Since we couldn’t find an Indigenous fine-dining restaurant in Taipei, Hung recommended the next best thing, which turned out to be a 30-to-40-minute ride out of the city center into the semi-wilds of Xizhi district. We had to book in advance for the signature roast chicken, and on arrival at Yuanwei Kafeifang found the owner fanning the flames of an oven outside.
His wife was busy in the kitchen and we were led into the restaurant, which was packed with ethnic artifacts, artful homemade wooden furniture, driftwood, and the occasional stuffed animal. At one end of the room was a big TV and stage for karaoke. Outside there was a large pond, chicken runs, and corrugated outhouses, surrounded by a forest of green.
It was a friendly and inviting atmosphere and the chicken was excellent, but not much different from the baked fowl offered elsewhere around the island. The plates of vegetables had Indigenous twists, such as the addition of maqaw in braised cabbage or the pineapple cake at the end of the meal. This is what Hung terms “Taiwanese food with Indigenous fare,” rather than “authentic Indigenous food.”
Yuanwei’s owner, Yuan Guo-sen, who is an Atayal from Hualian, says Indigenous food possibly loses its essence in a metropolitan environment. Even so, he adds: “I believe you can do fine dining and it’s strange that it hasn’t been done more often. I’ve often thought about this, but you would have to prepare a lot of money for the décor, training, rent, and so on.”
Referring to the famed Indigenous dish of wild pig, he said it obviously wouldn’t be wild if it were farmed, so there was the problem of capture and cost. Also, some of the vegetables used are native to particular areas (and often at a certain elevation) and are difficult to grow elsewhere. Others have to be picked on the morning of the day they will be eaten. Even getting bamboo tubes made can be difficult and expensive.
Clearly there would be challenges in creating a truly Indigenous fine-dining experience in Taipei, but Hung suggests taking another tack. “What can be done and with minimal effort, should someone be interested, is to introduce and implement popularly known Indigenous ingredients to fine-dining restaurants or hotels, and they would work well as ‘special’ ingredients in their menus.”

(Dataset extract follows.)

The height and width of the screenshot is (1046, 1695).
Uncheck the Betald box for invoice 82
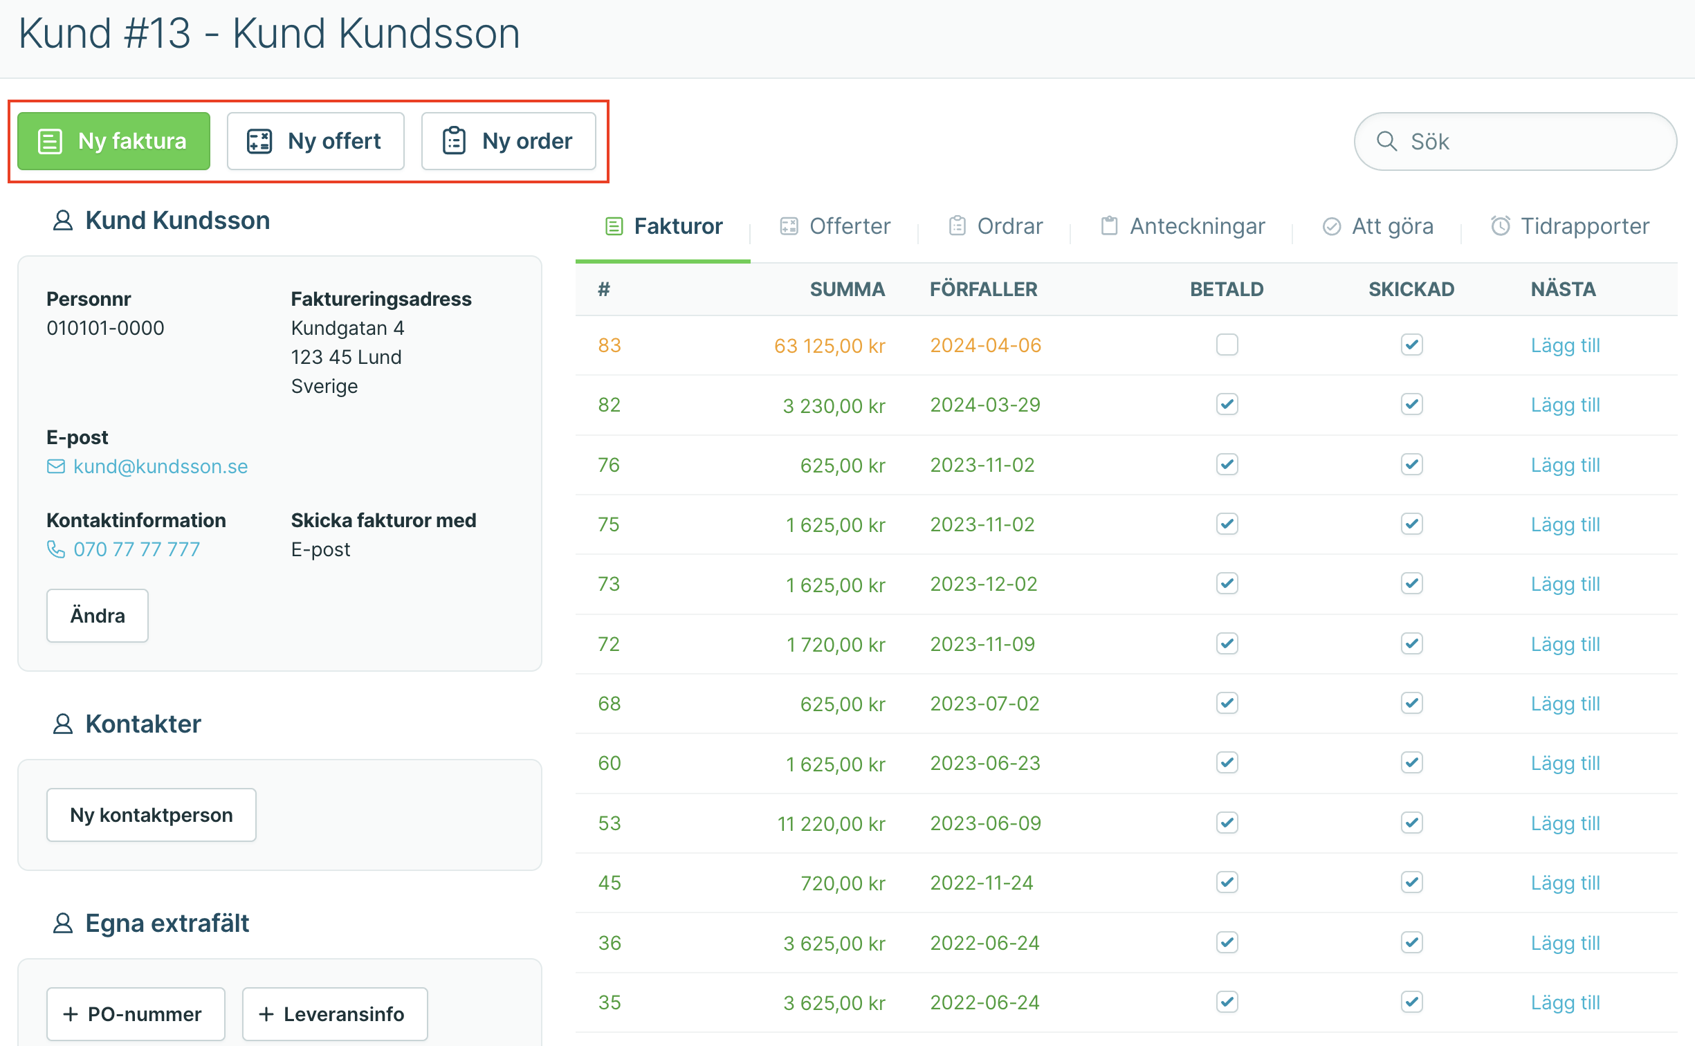tap(1227, 404)
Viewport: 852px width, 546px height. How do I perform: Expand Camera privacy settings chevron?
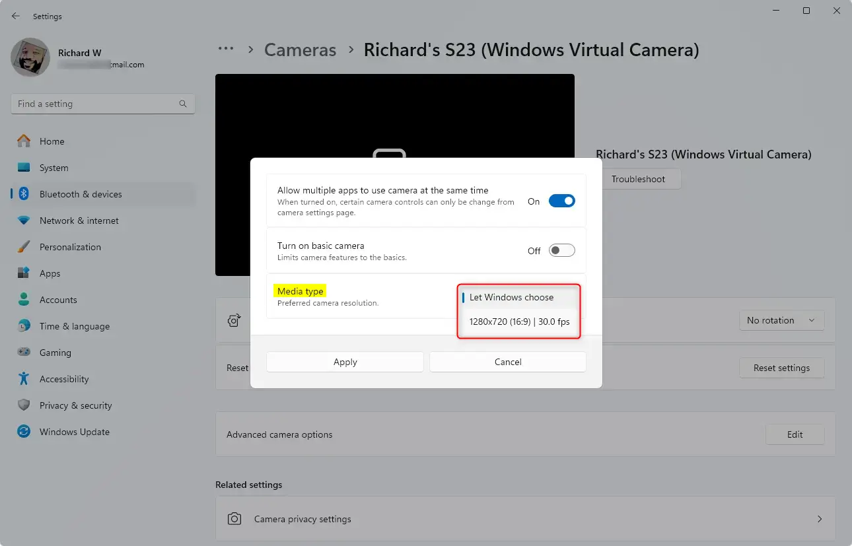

“This most likely does not involve Indigenous chefs,” Hung continues, “but as part of showcasing Taipei’s vibrant food culture, I hope it works because Indigenous fare is an attractive and innovative direction.”
As the Austronesians predate the Dutch, Japanese, and Chinese arrivals, it seems odd that Indigenous food is not more highly prized as the country’s native cuisine and a valuable addition to its culinary fame. If I were visiting Taiwan for the first time, I would be interested in sampling the best Indigenous fare.
Feast Week’s Kevin Wolkober is in agreement and points to a way forward: “I’d love to see Indigenous fine dining in Taipei. To make this work, I think more Indigenous chefs and groups need to come together to share ideas and experiences of what they’ve created. I haven’t talked with Yunshan about this yet, but I do think it would be great if they share what they’ve done with other chefs to inspire more kinds of great fine-dining events.”
Yabu Taiwan notes that there are good Indigenous restaurants in such locations in northern Taiwan as Yingge, Sanxia, and Wulai, but “it’s a stretch to call them fine dining.” His conclusion is that “a genuine fine dining Indigenous option in Taipei is a dream, but I can’t really say that it will come true.”